Какой мысли, в чем тут мысль? Ну, посмотрят любимые — и что увидят? Не на что смотреть, лица-то никакие. Те же психи. В стихотворении, из которого взята мольба, они не имеют лиц, не произносят слов. Стоят или сидят на корточках — курят. Тот же Петруха, который “однажды не проснулся, когда все проснулись”, в связи с чем в назидание Кушнеру посажен по правую Его (Бога) руку. На что смотреть? На то, что он “худой и беззубый”? Имеет “маленькое татуированное тело”? Рассказывает дурацкие анекдоты? Тот же участковый из трилистника “Маленькие трагедии”, про которого самому поэту нечего сказать, кроме как “он ходил без ментовской фуражки, в кедах на босу ногу ходил”. Тот же “запойный малый” из стихотворения “Расклад”: “Витюра раскурил окурок хмуро. / Завернута в бумагу арматура. / Сегодня ночью (выплюнул окурок) / мы месим чурок”. Посмотрели — увидели скинхеда.

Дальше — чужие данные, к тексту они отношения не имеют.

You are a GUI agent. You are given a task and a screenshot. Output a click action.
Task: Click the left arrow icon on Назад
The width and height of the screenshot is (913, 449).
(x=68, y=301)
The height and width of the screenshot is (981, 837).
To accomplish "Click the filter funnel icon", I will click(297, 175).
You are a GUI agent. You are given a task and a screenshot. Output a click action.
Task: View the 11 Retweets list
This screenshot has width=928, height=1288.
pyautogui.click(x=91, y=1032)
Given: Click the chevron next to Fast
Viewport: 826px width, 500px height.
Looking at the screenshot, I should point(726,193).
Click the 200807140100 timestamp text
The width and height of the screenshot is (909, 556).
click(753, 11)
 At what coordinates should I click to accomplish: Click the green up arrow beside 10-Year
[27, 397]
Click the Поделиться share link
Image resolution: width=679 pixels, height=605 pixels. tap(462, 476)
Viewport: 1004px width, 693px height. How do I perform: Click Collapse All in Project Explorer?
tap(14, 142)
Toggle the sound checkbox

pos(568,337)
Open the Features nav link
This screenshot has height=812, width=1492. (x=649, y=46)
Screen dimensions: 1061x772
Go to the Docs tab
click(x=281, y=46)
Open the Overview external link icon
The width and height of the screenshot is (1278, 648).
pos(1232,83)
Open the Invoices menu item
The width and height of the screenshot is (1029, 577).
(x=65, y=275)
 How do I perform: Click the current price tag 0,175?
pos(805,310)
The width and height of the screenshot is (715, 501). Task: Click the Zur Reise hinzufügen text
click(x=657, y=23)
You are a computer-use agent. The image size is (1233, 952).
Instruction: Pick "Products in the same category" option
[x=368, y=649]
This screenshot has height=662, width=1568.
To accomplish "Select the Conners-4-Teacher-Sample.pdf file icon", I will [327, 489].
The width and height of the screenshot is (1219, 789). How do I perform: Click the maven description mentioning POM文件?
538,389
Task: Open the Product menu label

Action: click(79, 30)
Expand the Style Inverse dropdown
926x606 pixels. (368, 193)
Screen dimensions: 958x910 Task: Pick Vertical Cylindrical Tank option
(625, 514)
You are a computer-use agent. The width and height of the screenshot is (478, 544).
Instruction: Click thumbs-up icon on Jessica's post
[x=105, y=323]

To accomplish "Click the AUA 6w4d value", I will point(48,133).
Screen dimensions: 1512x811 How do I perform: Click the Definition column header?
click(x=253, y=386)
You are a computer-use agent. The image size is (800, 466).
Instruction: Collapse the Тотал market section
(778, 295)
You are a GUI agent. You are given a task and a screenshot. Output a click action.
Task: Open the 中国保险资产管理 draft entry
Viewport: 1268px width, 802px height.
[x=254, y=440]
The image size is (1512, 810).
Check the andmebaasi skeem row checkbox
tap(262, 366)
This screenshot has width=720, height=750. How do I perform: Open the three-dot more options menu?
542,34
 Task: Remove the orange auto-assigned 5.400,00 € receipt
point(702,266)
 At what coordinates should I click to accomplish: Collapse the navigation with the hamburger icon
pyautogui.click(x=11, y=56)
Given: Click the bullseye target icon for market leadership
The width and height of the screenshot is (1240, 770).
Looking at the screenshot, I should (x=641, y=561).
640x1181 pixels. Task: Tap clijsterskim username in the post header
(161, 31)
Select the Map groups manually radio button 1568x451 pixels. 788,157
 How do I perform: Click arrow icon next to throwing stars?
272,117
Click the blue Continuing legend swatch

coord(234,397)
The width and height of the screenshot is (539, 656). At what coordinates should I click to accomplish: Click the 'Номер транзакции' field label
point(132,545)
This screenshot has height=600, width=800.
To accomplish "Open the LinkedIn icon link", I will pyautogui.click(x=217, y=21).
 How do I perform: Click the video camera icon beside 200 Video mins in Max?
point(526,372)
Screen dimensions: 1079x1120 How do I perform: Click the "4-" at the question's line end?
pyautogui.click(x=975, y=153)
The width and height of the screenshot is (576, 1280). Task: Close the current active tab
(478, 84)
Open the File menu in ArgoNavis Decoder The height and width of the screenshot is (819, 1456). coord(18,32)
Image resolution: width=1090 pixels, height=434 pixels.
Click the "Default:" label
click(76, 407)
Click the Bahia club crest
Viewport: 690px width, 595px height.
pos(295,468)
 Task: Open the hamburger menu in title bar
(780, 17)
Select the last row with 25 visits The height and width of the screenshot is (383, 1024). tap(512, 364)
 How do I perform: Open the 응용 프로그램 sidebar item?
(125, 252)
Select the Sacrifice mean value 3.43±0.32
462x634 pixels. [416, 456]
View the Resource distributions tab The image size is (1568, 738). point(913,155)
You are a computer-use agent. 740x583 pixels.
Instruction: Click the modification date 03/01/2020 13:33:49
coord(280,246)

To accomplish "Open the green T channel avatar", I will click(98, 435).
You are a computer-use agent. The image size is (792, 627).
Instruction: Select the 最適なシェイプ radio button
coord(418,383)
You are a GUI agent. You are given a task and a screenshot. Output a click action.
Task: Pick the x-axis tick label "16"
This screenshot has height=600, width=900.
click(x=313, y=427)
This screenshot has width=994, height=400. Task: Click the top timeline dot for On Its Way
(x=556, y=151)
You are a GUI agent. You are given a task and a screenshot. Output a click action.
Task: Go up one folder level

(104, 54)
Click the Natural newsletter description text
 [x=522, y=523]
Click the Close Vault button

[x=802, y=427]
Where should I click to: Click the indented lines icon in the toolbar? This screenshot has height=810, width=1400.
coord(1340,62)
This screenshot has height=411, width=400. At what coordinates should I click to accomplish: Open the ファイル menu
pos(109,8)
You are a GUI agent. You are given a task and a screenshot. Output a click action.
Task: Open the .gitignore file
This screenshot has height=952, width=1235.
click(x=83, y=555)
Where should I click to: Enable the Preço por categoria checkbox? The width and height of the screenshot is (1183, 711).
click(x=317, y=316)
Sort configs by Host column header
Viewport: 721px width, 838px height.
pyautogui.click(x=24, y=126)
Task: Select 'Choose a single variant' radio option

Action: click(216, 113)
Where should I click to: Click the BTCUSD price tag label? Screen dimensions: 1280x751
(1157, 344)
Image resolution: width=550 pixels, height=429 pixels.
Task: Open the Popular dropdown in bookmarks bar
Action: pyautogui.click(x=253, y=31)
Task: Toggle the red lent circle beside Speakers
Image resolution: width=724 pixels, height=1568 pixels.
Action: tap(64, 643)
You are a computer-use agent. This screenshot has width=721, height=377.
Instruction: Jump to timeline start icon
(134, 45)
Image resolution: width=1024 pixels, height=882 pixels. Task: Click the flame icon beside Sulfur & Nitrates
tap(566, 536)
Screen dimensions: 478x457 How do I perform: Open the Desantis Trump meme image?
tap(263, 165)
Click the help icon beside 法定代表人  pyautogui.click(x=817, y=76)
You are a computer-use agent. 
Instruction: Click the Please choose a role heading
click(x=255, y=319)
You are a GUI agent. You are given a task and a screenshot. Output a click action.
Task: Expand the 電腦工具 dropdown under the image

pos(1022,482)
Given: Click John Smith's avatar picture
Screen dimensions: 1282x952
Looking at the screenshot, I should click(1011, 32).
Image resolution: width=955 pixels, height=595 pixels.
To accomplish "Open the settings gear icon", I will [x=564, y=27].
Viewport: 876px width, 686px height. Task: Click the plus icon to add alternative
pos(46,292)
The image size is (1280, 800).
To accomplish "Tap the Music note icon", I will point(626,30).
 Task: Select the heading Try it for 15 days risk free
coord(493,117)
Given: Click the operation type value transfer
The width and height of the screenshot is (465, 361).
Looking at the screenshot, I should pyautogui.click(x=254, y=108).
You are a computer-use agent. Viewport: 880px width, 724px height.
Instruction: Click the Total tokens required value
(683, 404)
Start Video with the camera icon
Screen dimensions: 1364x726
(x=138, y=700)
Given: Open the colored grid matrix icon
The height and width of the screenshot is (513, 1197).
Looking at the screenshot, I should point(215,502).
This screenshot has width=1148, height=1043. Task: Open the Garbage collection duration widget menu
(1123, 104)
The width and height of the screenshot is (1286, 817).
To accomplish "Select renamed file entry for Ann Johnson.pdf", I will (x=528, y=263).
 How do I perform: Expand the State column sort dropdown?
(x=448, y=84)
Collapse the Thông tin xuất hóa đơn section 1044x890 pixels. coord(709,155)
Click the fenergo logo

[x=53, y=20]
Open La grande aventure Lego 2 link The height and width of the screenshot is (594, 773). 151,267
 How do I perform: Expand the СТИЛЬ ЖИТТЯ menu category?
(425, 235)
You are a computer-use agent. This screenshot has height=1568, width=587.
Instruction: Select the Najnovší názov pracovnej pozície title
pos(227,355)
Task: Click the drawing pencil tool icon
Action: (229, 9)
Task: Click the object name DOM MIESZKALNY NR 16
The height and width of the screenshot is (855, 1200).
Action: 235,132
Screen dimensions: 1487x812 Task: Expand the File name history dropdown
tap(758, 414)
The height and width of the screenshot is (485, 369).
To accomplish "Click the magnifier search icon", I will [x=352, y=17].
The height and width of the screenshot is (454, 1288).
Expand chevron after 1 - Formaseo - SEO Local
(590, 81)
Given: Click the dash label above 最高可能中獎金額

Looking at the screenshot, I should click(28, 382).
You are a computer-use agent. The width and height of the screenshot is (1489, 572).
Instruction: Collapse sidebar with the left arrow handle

ПОЛЮБИТЕ! НАС!! ЧЕРНЕНЬКИМИ!!!
Вот где слезы. Их в сборнике обильно. Полюбить невозможно, но возможность любви ищется и исследуется интонацией, напевностью, гармонией — всем волшебством поэзии. Признаем это победой покойного поэта и будем думать.
Заключение. Время покажет, оправдан ли энтузиазм тех, кто торопится выкрикнуть слово “гений”, но одного не оспорить, стихи БР стали событием. Второе: обстоятельства места и времени. Зрелый, при том юный поэт объявляется вдруг в каком-то Вторчермете, то есть не там, где тлеют какие-никакие литературные ожидания. И когда? В гиблые для поэзии годы, когда даже С. Чупринин — такой уж, казалось бы, верный читатель, такой ревнитель стихов, — и тот возопил в безнадеге: к черту, финита, больше стихов не читаю. Ошибся Сергей Иваныч, дал маху. Последнее. “Когда я был маленьким, отец читал мне Лермонтова, Блока и Есенина про жеребенка. Иногда детские стихи Луговского. Еще Брюсова про тень каких-то там латаний на эмалевой стене”. Есть надежда, что такие отцы в русском пространстве никогда не переведутся. Сказанное позволяет проявить осторожный оптимизм.
Раннюю версию этих заметок прочитали поэты И. Бяльский (Иерусалим), С. Минаков (Харьков) и А. Росков (Архангельск), а также И. Хвостова; спасибо им за труд и замечания.